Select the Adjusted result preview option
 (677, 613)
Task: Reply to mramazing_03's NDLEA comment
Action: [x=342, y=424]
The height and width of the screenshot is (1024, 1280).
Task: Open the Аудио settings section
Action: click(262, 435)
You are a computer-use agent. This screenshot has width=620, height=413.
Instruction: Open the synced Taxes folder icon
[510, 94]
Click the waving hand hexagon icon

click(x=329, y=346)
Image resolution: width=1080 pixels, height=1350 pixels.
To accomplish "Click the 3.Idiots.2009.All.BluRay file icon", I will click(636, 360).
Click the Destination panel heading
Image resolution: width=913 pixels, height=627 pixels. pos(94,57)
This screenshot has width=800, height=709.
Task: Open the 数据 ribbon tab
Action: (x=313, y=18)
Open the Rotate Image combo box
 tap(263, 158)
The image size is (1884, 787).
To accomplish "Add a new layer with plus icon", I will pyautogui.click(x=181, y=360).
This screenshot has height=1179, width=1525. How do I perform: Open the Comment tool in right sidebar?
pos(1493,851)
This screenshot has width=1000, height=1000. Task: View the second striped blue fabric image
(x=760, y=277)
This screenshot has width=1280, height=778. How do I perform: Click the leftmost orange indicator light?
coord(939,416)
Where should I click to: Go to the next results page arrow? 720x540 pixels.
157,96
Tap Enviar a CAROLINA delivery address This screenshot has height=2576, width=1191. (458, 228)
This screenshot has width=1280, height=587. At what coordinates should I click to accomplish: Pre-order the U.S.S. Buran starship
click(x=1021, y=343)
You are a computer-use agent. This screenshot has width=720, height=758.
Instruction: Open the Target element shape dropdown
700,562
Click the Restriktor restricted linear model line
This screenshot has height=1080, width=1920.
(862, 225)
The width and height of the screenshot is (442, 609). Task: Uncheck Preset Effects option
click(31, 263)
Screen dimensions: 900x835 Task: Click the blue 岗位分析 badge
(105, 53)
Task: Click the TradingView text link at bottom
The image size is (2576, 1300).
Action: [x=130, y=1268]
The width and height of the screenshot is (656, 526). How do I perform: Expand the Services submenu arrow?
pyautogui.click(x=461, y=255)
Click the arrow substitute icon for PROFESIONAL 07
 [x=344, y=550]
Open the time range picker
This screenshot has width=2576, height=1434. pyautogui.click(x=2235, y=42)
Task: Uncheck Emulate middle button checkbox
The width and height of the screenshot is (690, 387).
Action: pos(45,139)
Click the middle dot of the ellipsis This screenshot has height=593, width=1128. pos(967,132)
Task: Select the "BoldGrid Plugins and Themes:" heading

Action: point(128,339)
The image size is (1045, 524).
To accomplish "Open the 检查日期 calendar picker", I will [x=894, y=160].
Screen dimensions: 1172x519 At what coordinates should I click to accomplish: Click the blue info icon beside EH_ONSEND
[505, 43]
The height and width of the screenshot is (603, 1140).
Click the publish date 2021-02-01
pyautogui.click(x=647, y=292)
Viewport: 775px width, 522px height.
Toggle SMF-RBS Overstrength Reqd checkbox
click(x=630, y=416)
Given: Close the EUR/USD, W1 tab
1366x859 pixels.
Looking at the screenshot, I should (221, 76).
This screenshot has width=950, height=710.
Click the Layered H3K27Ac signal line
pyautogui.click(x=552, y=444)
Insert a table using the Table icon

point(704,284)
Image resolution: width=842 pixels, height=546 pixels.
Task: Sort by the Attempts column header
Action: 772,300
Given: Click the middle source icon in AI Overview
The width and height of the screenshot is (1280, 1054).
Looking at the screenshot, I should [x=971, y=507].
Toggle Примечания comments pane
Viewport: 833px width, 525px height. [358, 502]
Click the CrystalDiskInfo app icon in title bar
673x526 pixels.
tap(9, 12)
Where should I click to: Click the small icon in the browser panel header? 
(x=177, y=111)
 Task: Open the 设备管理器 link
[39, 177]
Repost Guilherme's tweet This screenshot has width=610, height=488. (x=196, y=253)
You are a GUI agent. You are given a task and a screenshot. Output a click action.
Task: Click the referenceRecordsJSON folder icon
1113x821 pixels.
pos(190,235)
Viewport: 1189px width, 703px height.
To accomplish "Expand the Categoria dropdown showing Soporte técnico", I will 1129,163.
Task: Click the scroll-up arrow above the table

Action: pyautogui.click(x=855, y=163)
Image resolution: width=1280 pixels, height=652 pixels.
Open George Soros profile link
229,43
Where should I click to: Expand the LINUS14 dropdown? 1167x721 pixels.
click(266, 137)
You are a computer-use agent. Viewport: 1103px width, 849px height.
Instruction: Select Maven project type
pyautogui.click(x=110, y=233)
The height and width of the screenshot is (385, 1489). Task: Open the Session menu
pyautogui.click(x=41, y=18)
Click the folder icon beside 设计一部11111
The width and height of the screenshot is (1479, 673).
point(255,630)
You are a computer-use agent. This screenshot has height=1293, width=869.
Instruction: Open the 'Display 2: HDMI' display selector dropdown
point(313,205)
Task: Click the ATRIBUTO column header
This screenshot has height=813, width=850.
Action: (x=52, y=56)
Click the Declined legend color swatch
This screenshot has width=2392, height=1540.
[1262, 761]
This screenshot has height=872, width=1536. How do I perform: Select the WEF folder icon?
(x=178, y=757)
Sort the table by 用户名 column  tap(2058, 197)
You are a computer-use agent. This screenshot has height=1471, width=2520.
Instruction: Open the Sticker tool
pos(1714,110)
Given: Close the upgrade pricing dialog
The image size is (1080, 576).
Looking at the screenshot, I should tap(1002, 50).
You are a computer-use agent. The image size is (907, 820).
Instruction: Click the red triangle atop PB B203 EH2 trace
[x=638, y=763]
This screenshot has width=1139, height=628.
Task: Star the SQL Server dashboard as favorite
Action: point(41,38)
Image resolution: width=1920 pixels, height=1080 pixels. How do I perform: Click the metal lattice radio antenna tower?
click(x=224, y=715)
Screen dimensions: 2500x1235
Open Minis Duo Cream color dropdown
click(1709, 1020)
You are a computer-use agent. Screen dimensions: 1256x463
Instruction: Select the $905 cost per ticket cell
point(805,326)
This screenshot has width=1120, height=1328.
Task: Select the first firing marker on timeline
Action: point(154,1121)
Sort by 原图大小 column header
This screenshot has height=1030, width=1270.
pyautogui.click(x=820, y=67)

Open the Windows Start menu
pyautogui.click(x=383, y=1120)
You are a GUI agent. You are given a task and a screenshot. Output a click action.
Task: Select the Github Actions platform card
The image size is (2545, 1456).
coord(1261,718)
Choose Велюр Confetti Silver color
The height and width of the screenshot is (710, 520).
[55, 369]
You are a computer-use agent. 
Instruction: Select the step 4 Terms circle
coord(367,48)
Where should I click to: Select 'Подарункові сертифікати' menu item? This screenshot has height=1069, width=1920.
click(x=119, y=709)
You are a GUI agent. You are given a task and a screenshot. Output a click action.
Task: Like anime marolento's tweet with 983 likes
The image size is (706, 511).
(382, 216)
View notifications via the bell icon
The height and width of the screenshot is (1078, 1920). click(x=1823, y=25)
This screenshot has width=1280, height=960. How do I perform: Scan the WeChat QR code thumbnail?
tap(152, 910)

☆ ☆ ☆ ☆

SHORT PROBLEM: Could you copy out the items above, starting at the very first one and ending at the line containing "click(x=1021, y=343)", switching "Destination" to "Source" and keeping everything else the same?

TASK SOLUTION:
Select the Adjusted result preview option
 (677, 613)
Task: Reply to mramazing_03's NDLEA comment
Action: [x=342, y=424]
The height and width of the screenshot is (1024, 1280).
Task: Open the Аудио settings section
Action: click(262, 435)
You are a computer-use agent. This screenshot has width=620, height=413.
Instruction: Open the synced Taxes folder icon
[510, 94]
Click the waving hand hexagon icon

click(x=329, y=346)
Image resolution: width=1080 pixels, height=1350 pixels.
To accomplish "Click the 3.Idiots.2009.All.BluRay file icon", I will click(636, 360).
Click the Source panel heading
Image resolution: width=913 pixels, height=627 pixels. pos(94,57)
This screenshot has width=800, height=709.
Task: Open the 数据 ribbon tab
Action: (x=313, y=18)
Open the Rotate Image combo box
 tap(263, 158)
The image size is (1884, 787).
To accomplish "Add a new layer with plus icon", I will pyautogui.click(x=181, y=360).
This screenshot has height=1179, width=1525. How do I perform: Open the Comment tool in right sidebar?
pos(1493,851)
This screenshot has width=1000, height=1000. Task: View the second striped blue fabric image
(x=760, y=277)
This screenshot has width=1280, height=778. How do I perform: Click the leftmost orange indicator light?
coord(939,416)
Where should I click to: Go to the next results page arrow? 720x540 pixels.
157,96
Tap Enviar a CAROLINA delivery address This screenshot has height=2576, width=1191. (458, 228)
This screenshot has width=1280, height=587. At what coordinates should I click to accomplish: Pre-order the U.S.S. Buran starship
click(x=1021, y=343)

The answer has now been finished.